* **Document passage**
******

In the history of science fiction television, there are some names that come up anytime you start discussing the most popular and influential genre series of all time. Names like Rod Serling, Gene Roddenberry, Chris Carter, Joss Whedon, and J. Michael Straczynski. For fanboys and girls who grew up in the ‘60s and ‘70s, there’s one other name worthy of that list: Gerry Anderson, the creator of cult-classic shows like Thunderbirds, UFO, and Space: 1999. Sadly, Anderson has passed away at the age of 83.
Anderson passed away in his sleep earlier today, as announced by his son, Jamie, in a blog post:
I’m very sad to announce the death of my father, Thunderbirds creator, Gerry Anderson. He died peacefully in his sleep at midday today (26th December 2013), having suffered with mixed dementia for the past few years. He was 83.

******

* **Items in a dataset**

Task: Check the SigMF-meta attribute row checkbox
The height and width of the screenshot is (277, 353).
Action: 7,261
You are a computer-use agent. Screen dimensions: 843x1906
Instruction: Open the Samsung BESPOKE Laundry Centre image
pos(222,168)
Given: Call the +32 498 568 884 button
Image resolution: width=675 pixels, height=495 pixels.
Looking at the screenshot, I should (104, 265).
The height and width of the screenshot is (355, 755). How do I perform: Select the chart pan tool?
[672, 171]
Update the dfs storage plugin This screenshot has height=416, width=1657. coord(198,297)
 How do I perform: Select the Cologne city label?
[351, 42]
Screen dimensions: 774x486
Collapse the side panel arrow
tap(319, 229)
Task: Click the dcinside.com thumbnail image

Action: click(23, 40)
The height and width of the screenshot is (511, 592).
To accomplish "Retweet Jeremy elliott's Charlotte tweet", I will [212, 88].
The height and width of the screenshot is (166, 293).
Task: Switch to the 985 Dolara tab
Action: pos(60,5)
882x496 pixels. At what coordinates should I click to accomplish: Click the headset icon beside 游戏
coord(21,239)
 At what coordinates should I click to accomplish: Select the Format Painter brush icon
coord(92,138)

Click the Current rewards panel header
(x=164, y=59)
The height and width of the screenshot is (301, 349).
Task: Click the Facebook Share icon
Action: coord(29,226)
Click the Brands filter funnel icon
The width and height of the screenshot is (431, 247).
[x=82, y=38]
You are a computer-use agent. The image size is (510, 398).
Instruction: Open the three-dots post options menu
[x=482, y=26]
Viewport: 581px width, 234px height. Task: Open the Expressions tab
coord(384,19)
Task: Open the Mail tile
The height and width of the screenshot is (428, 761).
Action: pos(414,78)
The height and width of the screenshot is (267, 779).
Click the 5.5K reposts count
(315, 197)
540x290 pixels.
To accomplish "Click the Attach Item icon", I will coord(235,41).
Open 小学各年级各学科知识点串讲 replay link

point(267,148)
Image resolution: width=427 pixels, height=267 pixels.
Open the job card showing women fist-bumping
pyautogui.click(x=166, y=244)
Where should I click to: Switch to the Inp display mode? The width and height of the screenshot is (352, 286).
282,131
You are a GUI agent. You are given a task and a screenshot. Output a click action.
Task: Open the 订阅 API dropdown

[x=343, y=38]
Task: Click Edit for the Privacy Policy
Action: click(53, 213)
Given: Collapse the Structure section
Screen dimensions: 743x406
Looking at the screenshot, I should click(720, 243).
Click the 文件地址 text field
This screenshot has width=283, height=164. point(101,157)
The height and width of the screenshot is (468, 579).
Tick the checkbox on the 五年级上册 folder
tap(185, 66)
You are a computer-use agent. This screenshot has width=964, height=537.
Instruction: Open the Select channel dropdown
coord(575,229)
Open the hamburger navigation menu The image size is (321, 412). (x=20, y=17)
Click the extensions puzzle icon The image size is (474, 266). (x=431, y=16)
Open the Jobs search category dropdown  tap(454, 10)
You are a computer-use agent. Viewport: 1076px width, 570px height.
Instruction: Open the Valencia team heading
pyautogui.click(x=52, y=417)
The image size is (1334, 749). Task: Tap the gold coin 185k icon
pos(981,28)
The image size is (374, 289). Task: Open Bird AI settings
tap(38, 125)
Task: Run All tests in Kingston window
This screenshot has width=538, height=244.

******

* **Task description**
Copy out the entire text about Gerry Anderson's death word for word.

* **Answer to this task**
In the history of science fiction television, there are some names that come up anytime you start discussing the most popular and influential genre series of all time. Names like Rod Serling, Gene Roddenberry, Chris Carter, Joss Whedon, and J. Michael Straczynski. For fanboys and girls who grew up in the ‘60s and ‘70s, there’s one other name worthy of that list: Gerry Anderson, the creator of cult-classic shows like Thunderbirds, UFO, and Space: 1999. Sadly, Anderson has passed away at the age of 83.
Anderson passed away in his sleep earlier today, as announced by his son, Jamie, in a blog post:
I’m very sad to announce the death of my father, Thunderbirds creator, Gerry Anderson. He died peacefully in his sleep at midday today (26th December 2013), having suffered with mixed dementia for the past few years. He was 83.